Thursday 31 January 2013

Medicine and cures

The previous post, Disease and Health in Medieval Times covered the most common afflictions to medieval man. The “Black Death” of the 1340’s did periodically return throughout the next three centuries. In addition, due to poor health and sanitation, any assembly of an army would be visited by Dysentery. For the campaign organizer, losses resulting from health issues could be as devastating as combat. How did medieval man cure himself is the topic of this post.

Physicians
Mercantilism or the rise of commerce, brought not only wealth to the cities, but also disease. A physicians with a modicum of knowledge would stay in the cities where they received substantial wages and privileges. Catering predominately to the wealthy formal medicine was practiced and governed by the church; illness was divine retribution.




Knowledge of medicine from ancient text remained for the most part in the hands of the church with each monastery having an infirmary. Cultivating their own herbal remedies to treat some monasteries functioned as hospitals for the old, the disabled and traveling pilgrims.

Knowledge of herbal remedies lay not only with the church but also with women who performed practical medicine for their village. Some methods often combined Pagan cures or invoked spells. Naturally, these practices were frowned upon by the church, but calling upon the Christian God saints would remedy that.




Where the two practices collided meant religious persecution as being in league with the devil which meant execution.  

From a compendium of medieval diseases, these were the most common for our period:

Dysentery (the “bloody flux”)
An infection caused either by bacteria or amoebas, spread through contamination of food and water by infected fecal matter.

Symptoms: (Bacillary) After 1-6 days incubation, watery stools, fever, cramps, dehydration. In advanced stages, bloody stools, meningitis, conjunctivitis, and arthritis. (Amebic) Acute form: watery, bloody stools, cramps, fever, weakness. Chronic form: intermittent diarrhea, mild abdominal discomfort.

Result: Generally weakened condition.

Note: Endemic in medieval armies and pretty common in cities. Infantile diarrhea was a leading cause of death for infants. After the Black Death, many urban areas instituted public health reforms to improve sanitation and prevent these enteric fevers.

Ergotism (“St. Anthony's fire,” “holy fire,” “evil fire,” “devil's fire,” “saints' fire”)
Poisoning from a fungal infection of grain, especially rye.

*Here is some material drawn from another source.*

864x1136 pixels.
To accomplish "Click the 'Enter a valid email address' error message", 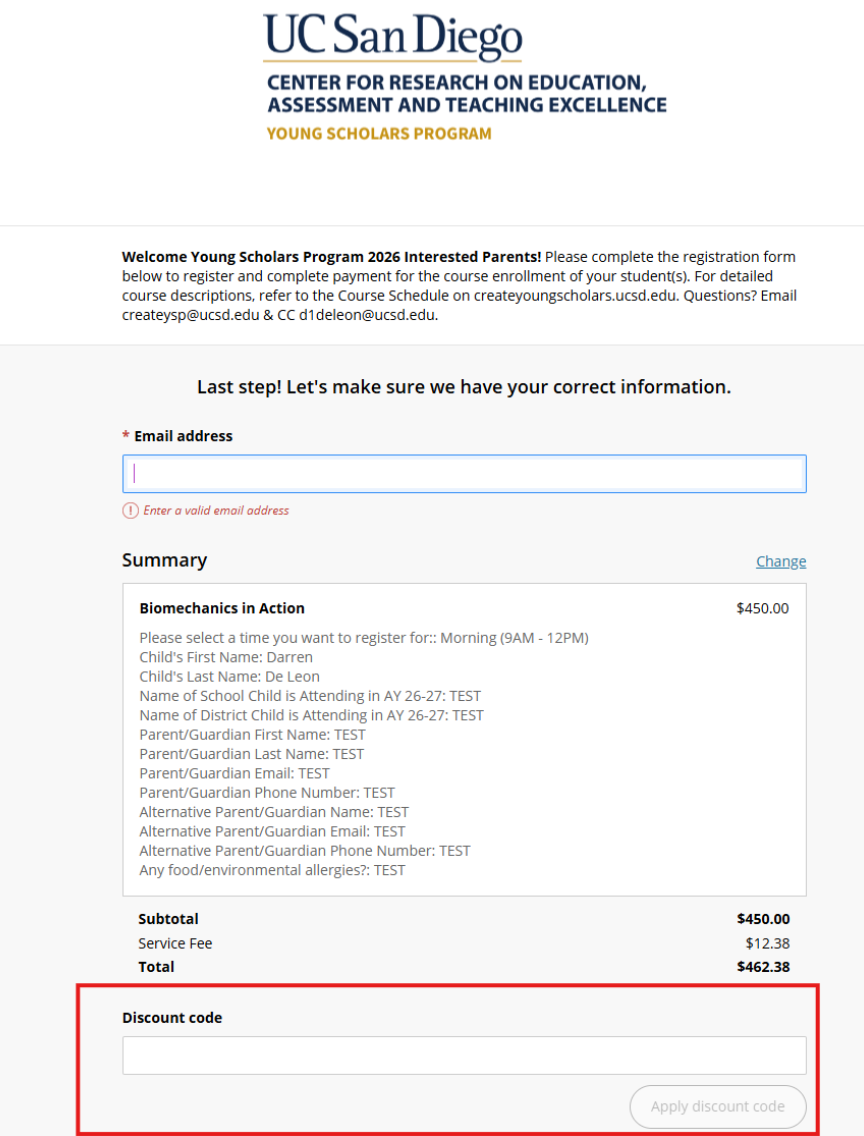I will pos(216,510).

Symptoms: (Convulsive) Degeneration of the nervous system causes anxiety, vertigo, aural/visual hallucinations, and the sensation of being bitten or burned; stupor, convulsions, and psychosis. (Gangrenous) Constriction of the blood vessels causes reddening and blistering of skin, then blackening, with itching and burning, and finally necrosis.

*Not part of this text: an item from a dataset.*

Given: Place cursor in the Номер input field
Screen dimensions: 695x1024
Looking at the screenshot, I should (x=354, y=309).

Result: 40% mortality. Lingering symptoms, including mental impairment, among survivors.

Note: Ergotism was known as a rural disease, particularly of marshy areas, and one that followed crop damage or famine; especially after a severe winter and a rainy spring. Children are more susceptible because of their smaller body weight. Because England did not rely on rye as much as populations on the continent, it suffered fewer cases of the convulsive type.

Influenza.
An acute, extremely contagious viral infection of the upper respiratory tract, spread by inhalation.

Symptoms: After 1-2 days, a sudden onset of chills and fever, headache, backache, muscular aches, and general malaise; weakness, prostration, nausea, eye pain, mental confusion. After 1-5 days the respiratory symptoms become more prominent: dry or sore throat, cough, runny nose. Serious complications include bronchitis and bacterial pneumonia.

Results: A few months, maximum, of resistance to repeated infection.

Note: Flu was not a major worry in the 14th century but became a scourge in the 15th. Because flu is very contagious it often forms epidemics, generally occurring in the winter or early spring.




Campaign use:

As you may have noted, the onset of dysentery is nearly a given while encamped for periods longer than a week. This would affect both sides, as the besiegers had no proper sanitation and the besieged having to cope with the extra population gathered behind its walls. Naturally, a good army would have an abundance of clergy to help heal the body and soul.

Repeated crop failure would bring on conditions of famine, but also be a source for additional disease for the stricken fields. Certainly ruinous for the local noble and whose adversaries would see this a divine intervention.

A severe winter would increase the chances of influenza. Keep in mind when designing event tables, many situations were a natural flow of “cause and effect”. So a brilliant harvest and well stocked for the winter period, a region would have less problem with influenza.